Even though it is about American football at the D1 or D2 level, there are many things that apply to D3 soccer recruiting as well. If you want to get yourself noticed by D3 coaches, here are some tidbits we adapted from their article.
1) Perform your best at competitions- Coaches are there to judge you at competitions, whether it is a high school, club or college showcase game. Always perform your best when college coaches are watching—and you never know when they are watching! So always work hard, no matter what the score of the game is or how much time is left— always do your best.
2) Academics- As we have said before, there is a LOT of academic scholarship money available across the country at the D3 level. Try for a 4.0 GPA and max out on your ACT or SAT scores. If you need a little extra help, get it! The return on investment can be enormous.
3) Academics (again)- If you want to get into a top flight academic D3 school like University of Chicago, Johns Hopkins or Emory, you are going to need outstanding academics. That includes GPA and board scores. Remember D3 squarely puts the emphasis on the STUDENT-athlete. You are a student first, athlete second.
4) Extracurricular- If you are looking to get into some of the higher end D3 schools, you are likely going to need to do more than just perform well academically. They are looking for service to your community, volunteer activities and other service type projects that show you are a well rounded individual and not just a smart soccer player.

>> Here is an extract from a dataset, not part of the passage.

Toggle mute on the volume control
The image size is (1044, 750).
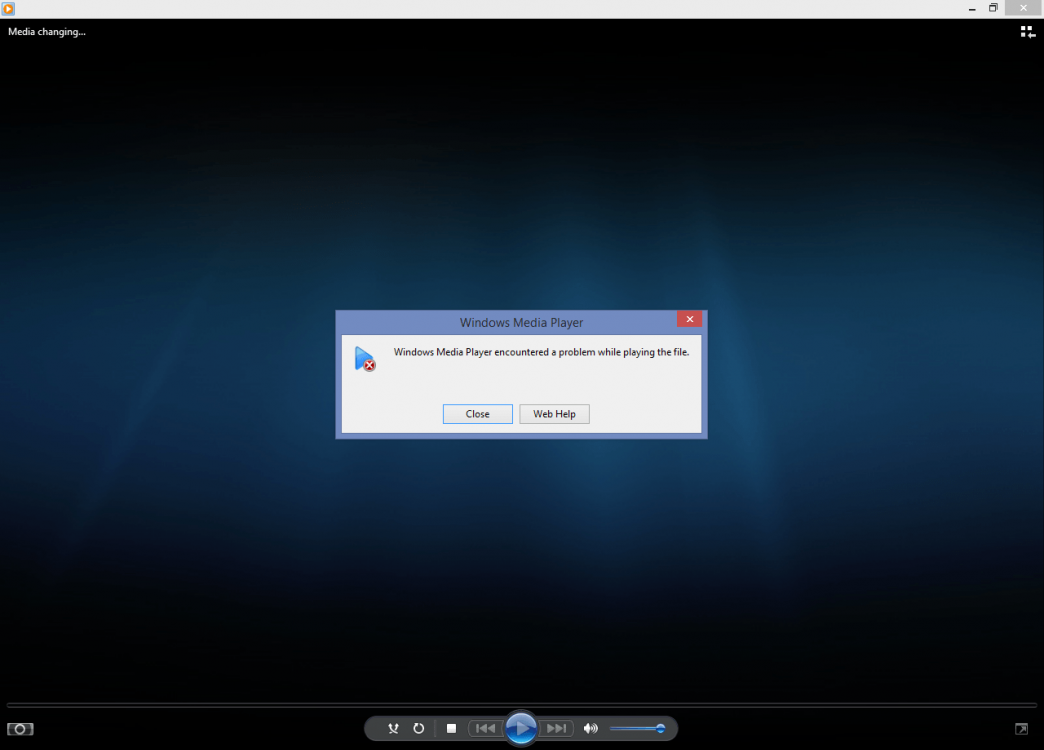click(x=591, y=728)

5) Overall behavior- Do you have good references from your coaches? Nobody, especially at the D3 level, wants a player that is going to cause problems with their team either on the field or off it. How is your track record in that area? College coaches will find out sooner or later- they may find out after you have already made the team, which will make for a challenging four years.
The bottom line is this—most elements within the recruiting process are within your own control. It is up to you to put in the time and effort to make yourself successful. The hardest part is deciding that you can do it! Once you have started down that path, things will fall into place and your road will be more clear.
Question to our readers— what are you doing this summer to prepare for the college recruiting process? Writing applications, tutoring for SATs/ACTs, visiting campuses, working on soccer skills/working out, nothing (I am just enjoying the summer). Let us know by leaving a comment down below.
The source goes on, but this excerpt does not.